Namun, ia menyebutkan bahwa tingginya minat dari berbagai pihak bukan berarti Polri mengambil alih mitra dari SPPG lain.
“Hal ini semata-mata karena SPPG Polri menunjukkan kinerja yang baik, sehingga wajar jika banyak pihak yang ingin bekerja sama,” ujarnya.
Ia juga menegaskan, sebagai bentuk klarifikasi dan permohonan maaf kepada institusi Polri atas pernyataan sebelumnya yang sempat menimbulkan kesalahpahaman.
Yahya menegaskan bahwa setelah melihat langsung kondisi di lapangan, SPPG Polri justru layak dijadikan model praktik terbaik bagi pelaksanaan program MBG di seluruh Indonesia.

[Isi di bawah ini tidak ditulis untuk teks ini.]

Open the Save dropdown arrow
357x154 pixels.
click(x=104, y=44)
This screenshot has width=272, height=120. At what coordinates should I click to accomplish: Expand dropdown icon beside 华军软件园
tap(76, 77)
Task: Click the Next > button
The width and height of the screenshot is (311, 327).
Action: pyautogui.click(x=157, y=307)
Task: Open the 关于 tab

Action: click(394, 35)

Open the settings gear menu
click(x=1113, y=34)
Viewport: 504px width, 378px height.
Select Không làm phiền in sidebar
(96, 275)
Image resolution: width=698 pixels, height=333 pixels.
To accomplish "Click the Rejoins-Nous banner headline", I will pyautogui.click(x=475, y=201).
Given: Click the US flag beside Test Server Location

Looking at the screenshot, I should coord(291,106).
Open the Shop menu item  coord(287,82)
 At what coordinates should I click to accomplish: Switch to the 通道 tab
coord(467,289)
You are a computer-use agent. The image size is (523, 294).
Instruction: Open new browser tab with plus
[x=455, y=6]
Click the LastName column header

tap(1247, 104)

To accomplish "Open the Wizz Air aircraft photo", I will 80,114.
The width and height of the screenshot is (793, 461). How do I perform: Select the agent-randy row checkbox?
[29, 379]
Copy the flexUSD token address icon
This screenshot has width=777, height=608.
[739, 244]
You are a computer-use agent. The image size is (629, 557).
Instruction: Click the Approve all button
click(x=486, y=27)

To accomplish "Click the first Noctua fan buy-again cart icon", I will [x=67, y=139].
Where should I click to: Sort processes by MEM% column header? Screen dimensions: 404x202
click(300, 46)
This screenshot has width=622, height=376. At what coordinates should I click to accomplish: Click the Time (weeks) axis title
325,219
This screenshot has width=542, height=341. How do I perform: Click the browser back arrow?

“Pernyataan saya di rapat Komisi IX pada RDP bersama BGN sebelumnya saya luruskan. Saya memohon maaf kepada Polri atas kekeliruan tersebut. SPPG Polri terbukti memiliki standar yang baik dan menjadi mitra yang dapat diandalkan. Kinerja Polri dalam pelaksanaan program MBG diharapkan dapat menjadi contoh bagi instansi lain dalam membangun sistem pelayanan publik yang profesional, efisien, dan berorientasi pada hasil nyata bagi masyarakat,” katanya.